Task brief
If a record contains an image, leave the image out and repeat everything else exactly.

Exercise materials
┌────────
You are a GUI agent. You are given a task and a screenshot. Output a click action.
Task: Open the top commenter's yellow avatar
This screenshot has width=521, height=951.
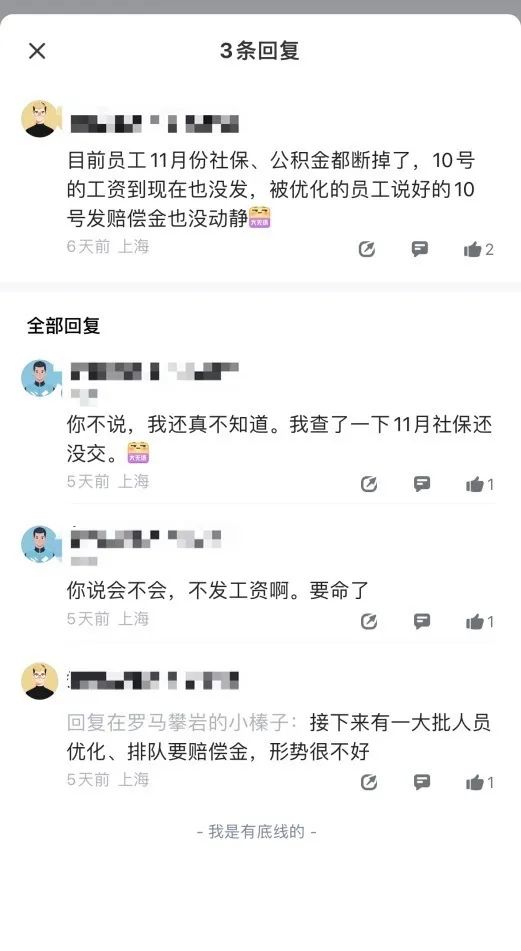click(x=40, y=119)
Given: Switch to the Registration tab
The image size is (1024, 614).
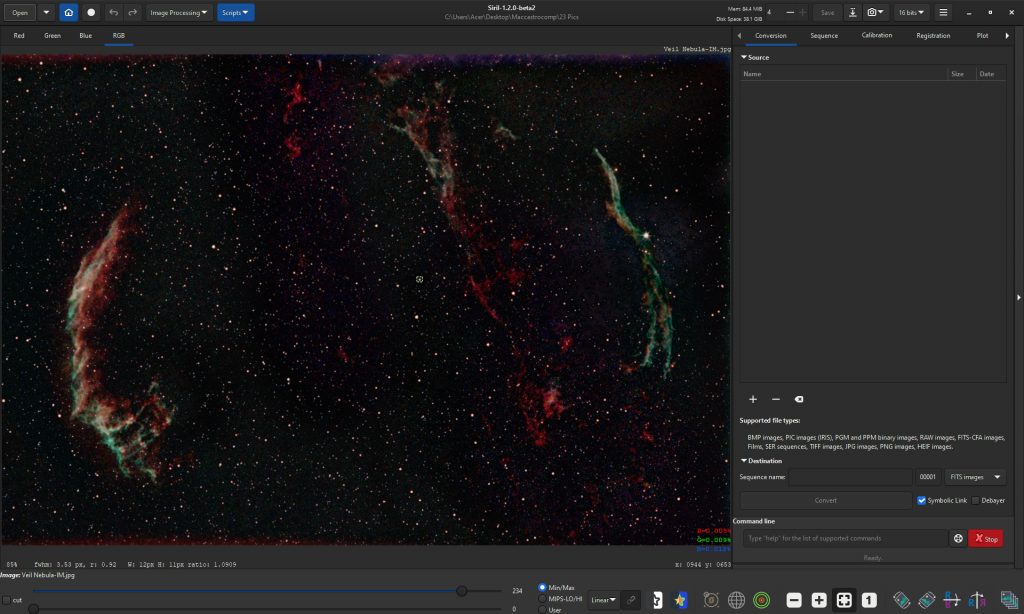Looking at the screenshot, I should [933, 35].
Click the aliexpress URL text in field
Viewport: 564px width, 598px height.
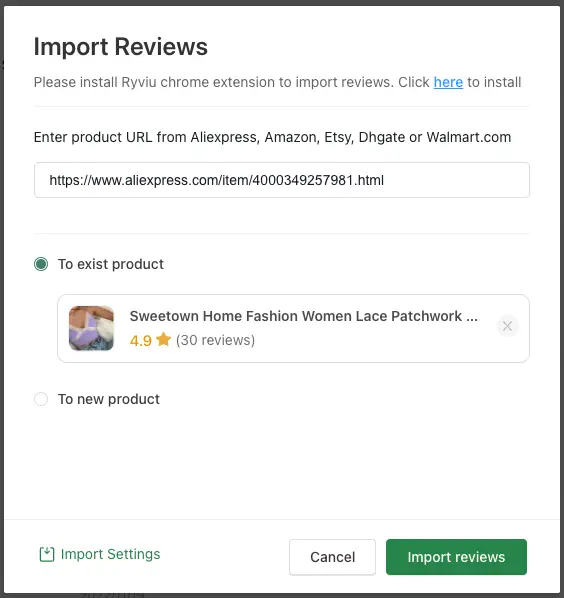coord(217,180)
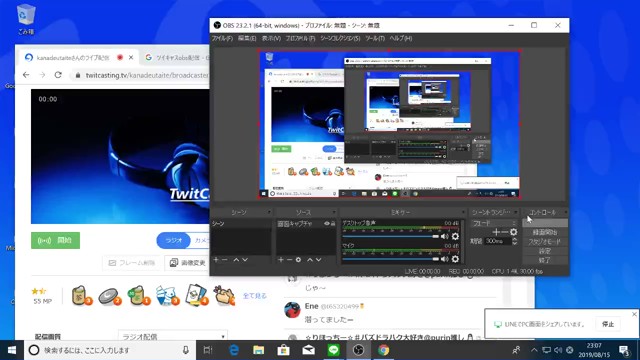Remove selected scene with minus icon
The height and width of the screenshot is (360, 640).
(225, 260)
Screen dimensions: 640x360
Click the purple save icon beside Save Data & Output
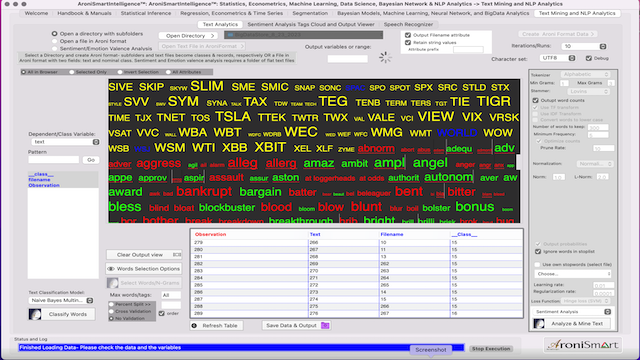[325, 325]
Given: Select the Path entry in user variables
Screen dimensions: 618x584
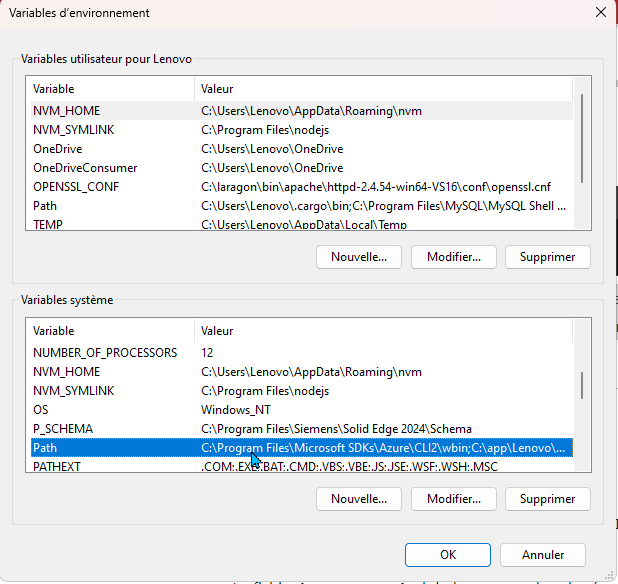Looking at the screenshot, I should pos(45,206).
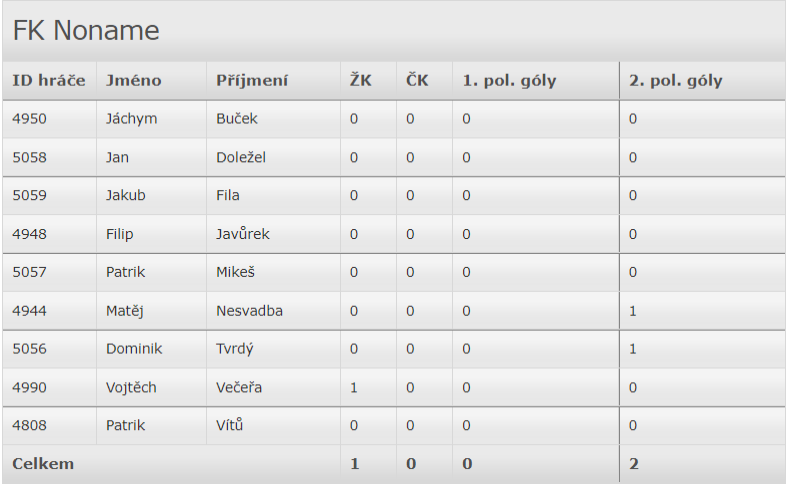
└────────
Exercise result
You are a GUI agent. You are given a task and a screenshot. Output a click action.
Task: Open the top commenter's yellow avatar
This screenshot has width=521, height=951.
click(x=40, y=119)
Given: Switch to the Registration tab
The image size is (1024, 614).
Looking at the screenshot, I should [933, 35].
Click the aliexpress URL text in field
Viewport: 564px width, 598px height.
coord(217,180)
Remove selected scene with minus icon
The height and width of the screenshot is (360, 640).
(225, 260)
Screen dimensions: 640x360
Click the purple save icon beside Save Data & Output
[325, 325]
Given: Select the Path entry in user variables
Screen dimensions: 618x584
Looking at the screenshot, I should pos(45,206).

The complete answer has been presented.